BUFFALO, N.Y. — The National Center for Environmental Information (NCEI) released a new report stating, bluntly, "A Warming Earth is Also A Wetter Earth." 

This comes as 2020 is on its way to being one of the warmest years globally on record and after the second wettest year for the United States in 2019. In fact, many climate records of the past 10 years globally have been related to either warmer temperatures, more rainfall or stronger hurricanes and alike systems. 

It's a common misconception that a warmer climate would also mean a drier one. But clear evidents points to the opposite: a warmer atmosphere will more likely mean a wetter one. This is, in part, because of an increase in water vapor. 

Water vapor is just as it sounds: water in vapor (gas) form. It's a naturally occurring gas in our atmosphere and plays a vital role in the global water cycle being one of the ingredients needed to create precipitation.

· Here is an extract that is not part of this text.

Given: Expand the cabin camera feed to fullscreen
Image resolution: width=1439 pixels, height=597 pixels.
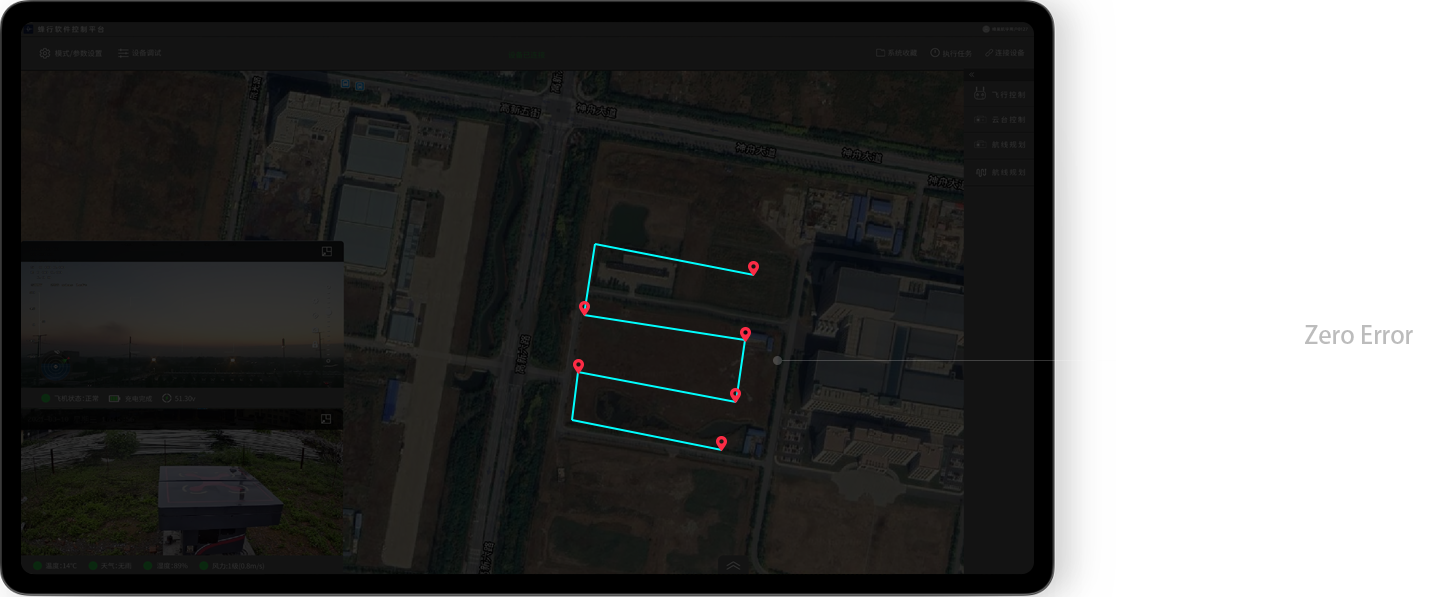Looking at the screenshot, I should click(327, 419).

As temperatures warm globally, the natural outcome is an increase in evaporation from bodies of water. This then leads to an increase in water vapor in the atmosphere. This study states that about a one degree temperature rise can lead to a 4 percent increase of water vapor in the atmosphere.  

So the conclusion is there's more water vapor to fuel weather systems in a warmer climate. For the United States, this increase would impact midlatitude low pressure systems and hurricanes. If more water vapor is present during the evolution of midlatitude low pressure systems (weather systems with warm and cold fronts), this could lead to more precipitation per weather system. This has lead to the categorization of "big rain events" that have produced historic river flooding. And for hurricanes, an increase in water vapor has historically shown the potential for a stronger and more frequent storms. 

So while the direct results of increased water vapor differ depending on the type of weather system, the impact on society does not. Flooding, high winds, strong thunderstorms and heavy snows all threaten life and property.